Because, you see, for the Jewish people of the Old Testament, death was the end. They knew that Enoch and Elijah and Moses had gone to Heaven, but they never imagined that their spirits would ever go to Heaven, or to Hell. That’s because their spirits didn’t go to Heaven or Hell. Their spirits went to death. Their spirits stayed inside their bodies, in the grave, in a kind of sleeping hibernation state.
No one remembers You when he is dead. Who praises You from the grave?
For the grave cannot praise You, death cannot sing Your praise; those who go down to the pit cannot hope for Your faithfulness. 19 The living, the living—they praise You...”
The people were dead and, for all intents and purposes, their spirits were dead too. Their spirits couldn’t leave, they weren’t aware of anything, they were just there, sleeping, waiting.
Waiting for what? Waiting for Christ. Waiting for their Maker to come wake them up!
All humanity was trapped in death. That was the punishment for sin. But then the Creator, the Judge Himself, became a person, put on human flesh in the form of Jesus the Christ, and died, taking our punishment for us.
1 Peter 3:18-20:
"For Christ died for sins once for all, the Righteous for the unrighteous, to bring you to God. He was put to death in the body but made alive by the Spirit, through Whom also He went and preached to the spirits in prison...”
The King, the Creator of Life, descended into death. He woke those souls up, He preached to them, and because it is impossible for God, the Source of Life itself, to remain dead, He rose.

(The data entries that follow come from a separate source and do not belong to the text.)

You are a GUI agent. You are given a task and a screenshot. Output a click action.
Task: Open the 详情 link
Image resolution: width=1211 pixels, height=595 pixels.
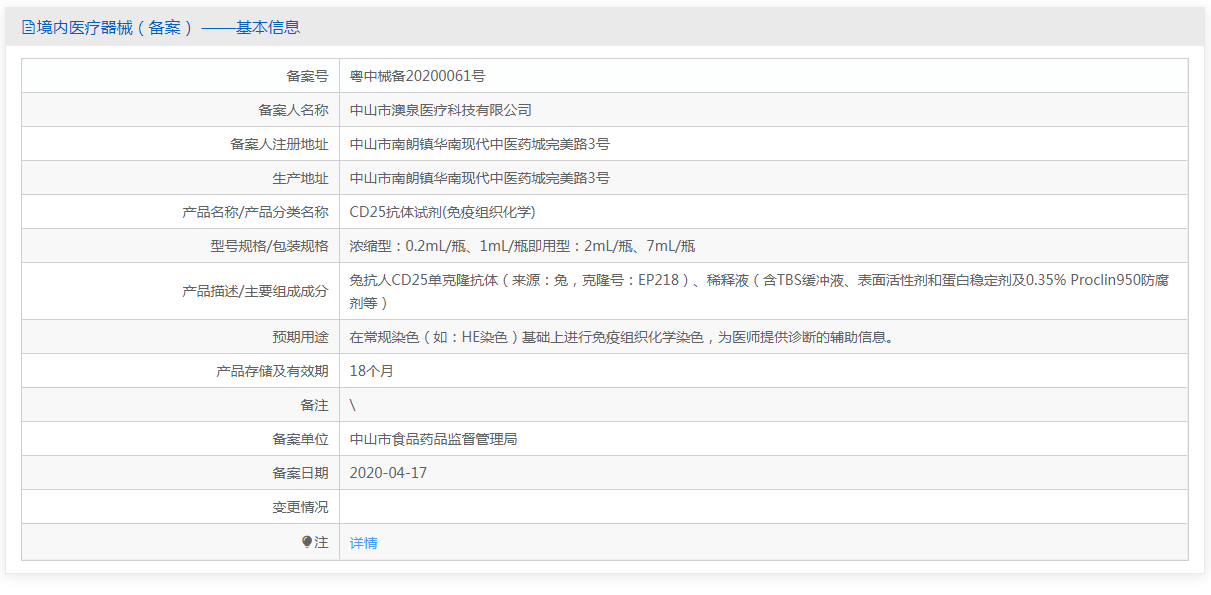coord(364,543)
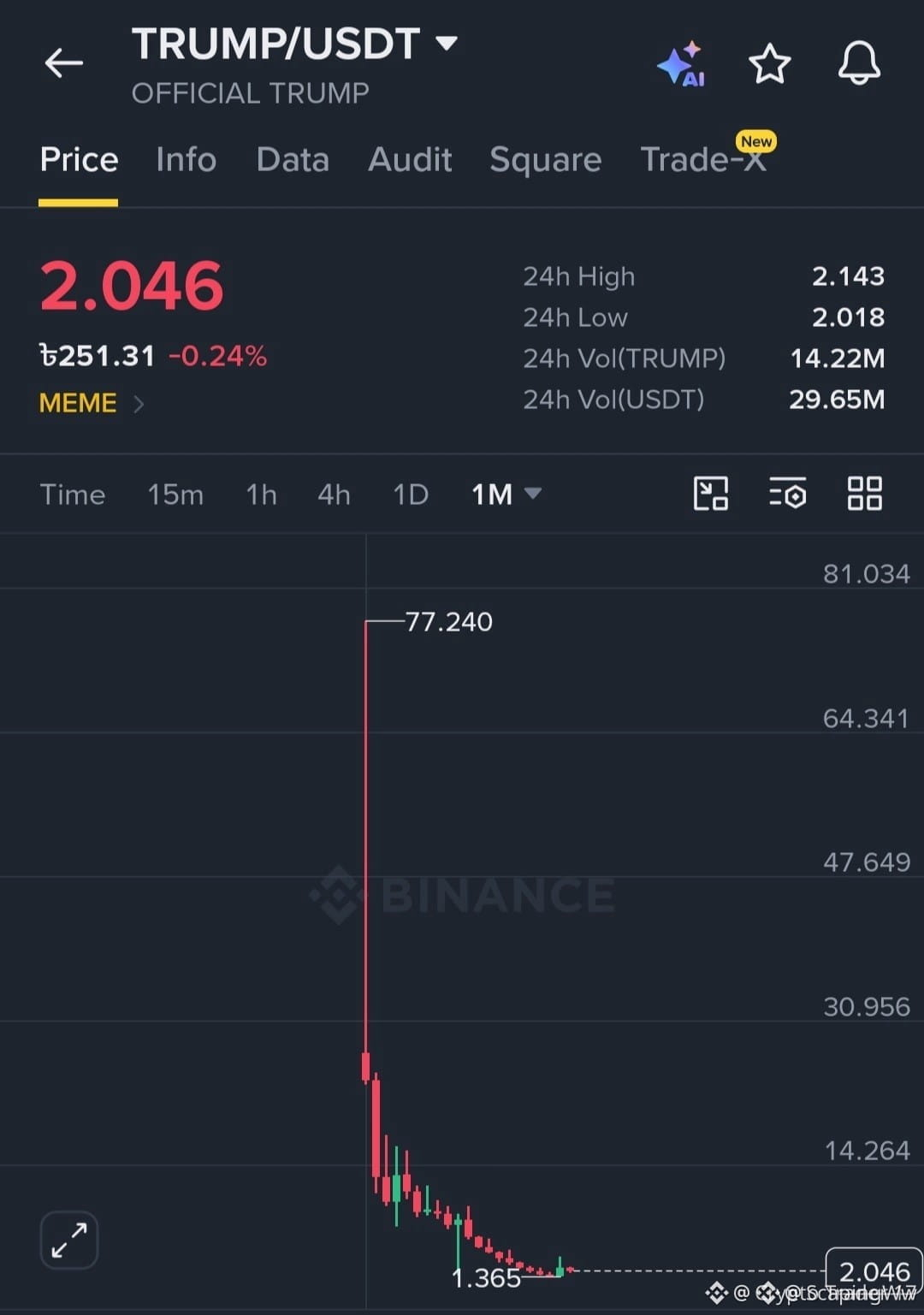Switch to the Info tab
The image size is (924, 1315).
coord(186,160)
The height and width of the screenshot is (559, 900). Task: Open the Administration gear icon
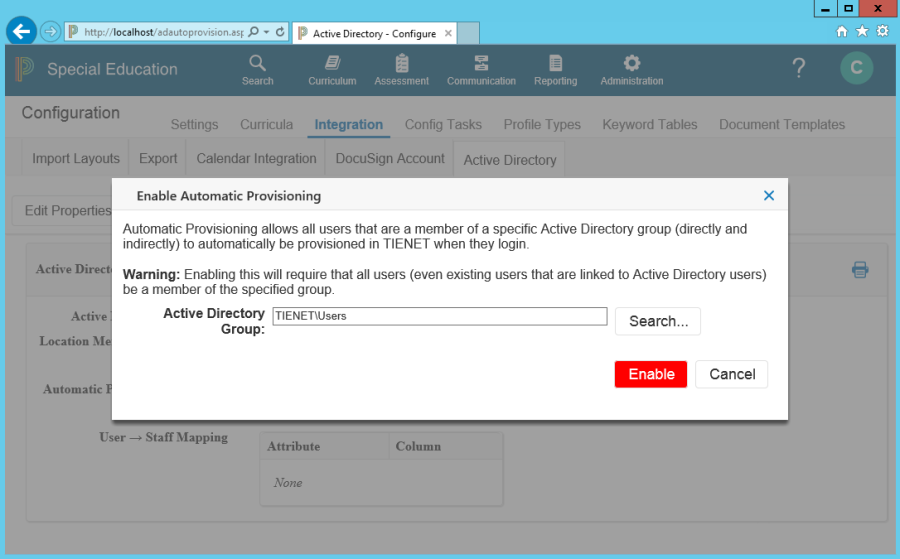click(631, 63)
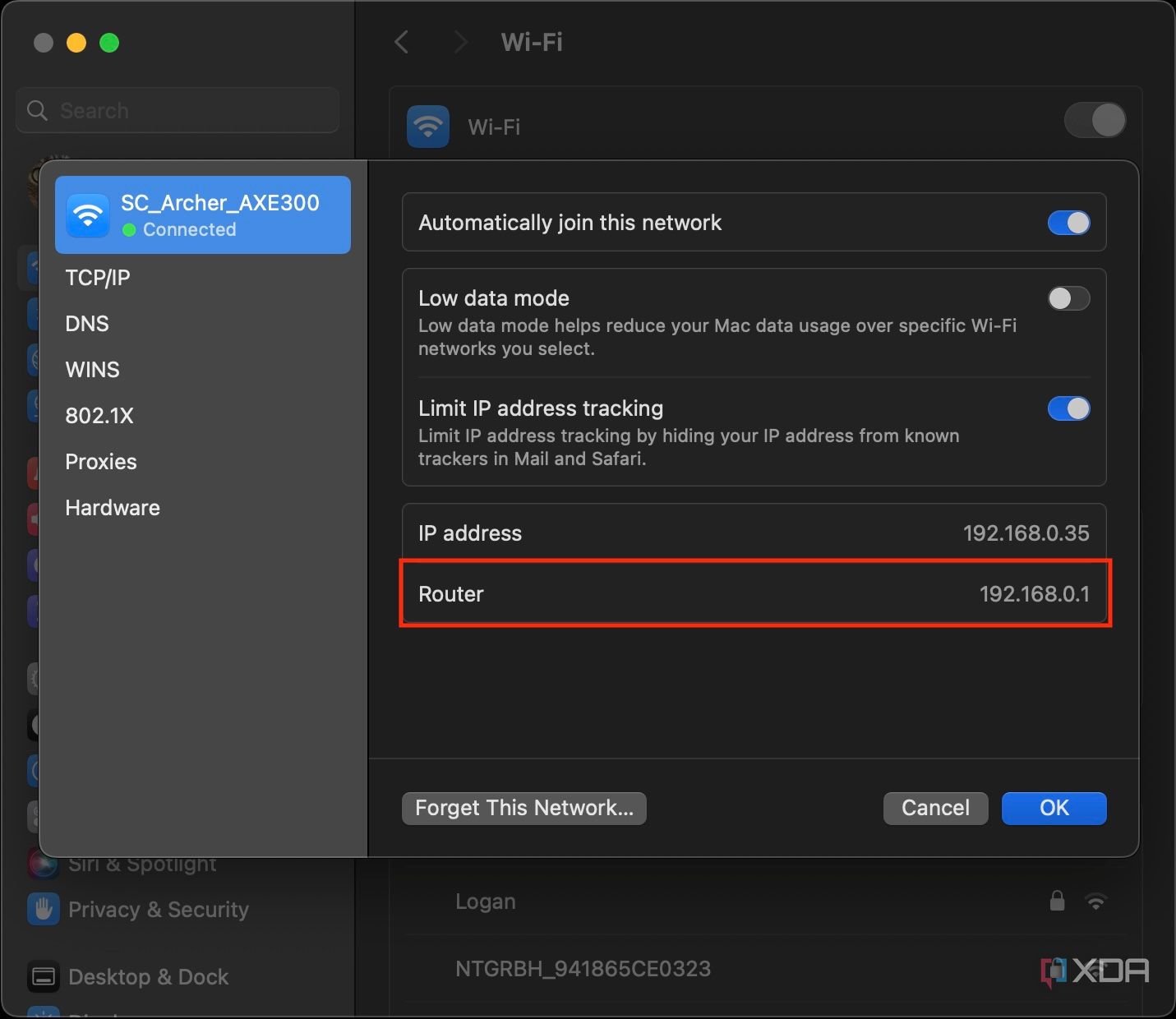Click the Siri & Spotlight icon
The height and width of the screenshot is (1019, 1176).
(x=43, y=863)
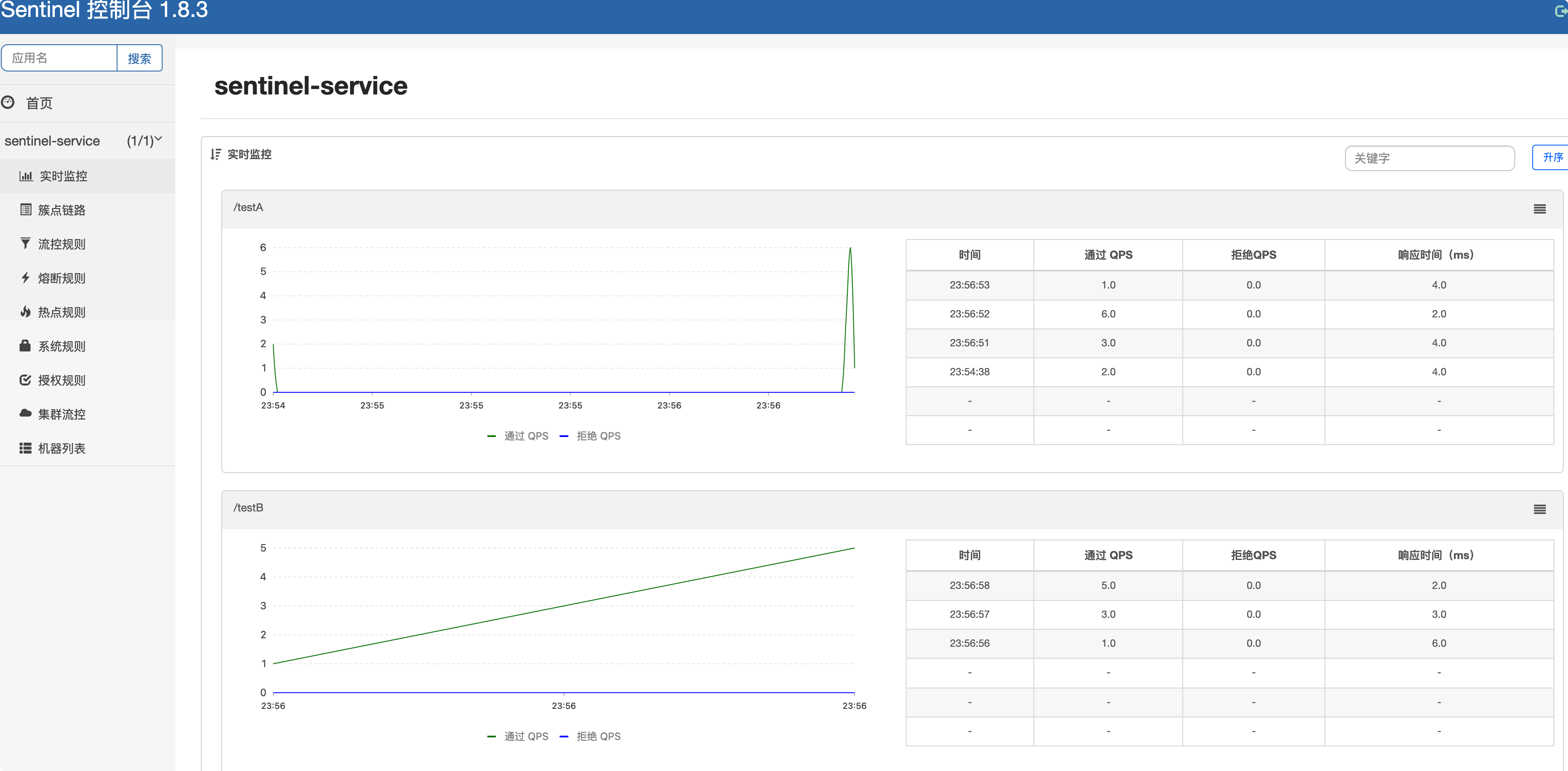Click the 熔断规则 lightning bolt icon
Viewport: 1568px width, 771px height.
coord(26,278)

With Him, rose the spirits of all those He had awakened. He had taken the punishment of death for them. They didn’t have to serve out their punishment anymore. When we die, our punishment has already been taken, so our spirits don’t have to stay dead either. They go to the place we’ve decided for them to go, either to Heaven or to Hell.
When Jesus died, He faced humanity’s greatest enemy, death, and He completely broke it forever. It has no hold on our spirits. When Christ returns, He will also raise our bodies. That’s the miracle of the death and the resurrection of Jesus Christ. Jesus defeating the power of death is the miracle of Easter.
When your body dies, your spirit doesn’t. It returns to God. When Christ comes again, He will bring your spirit back from Heaven with Him, He will raise your body new and healthy from the ground, from the ashes, from decay, and He will reunite your body and spirit, making you a whole person once again, who will live forever and ever with Him.
Easter is what broke death. Easter, Jesus’ resurrection, was the first step toward our resurrection when Christ returns. Amen? Amen.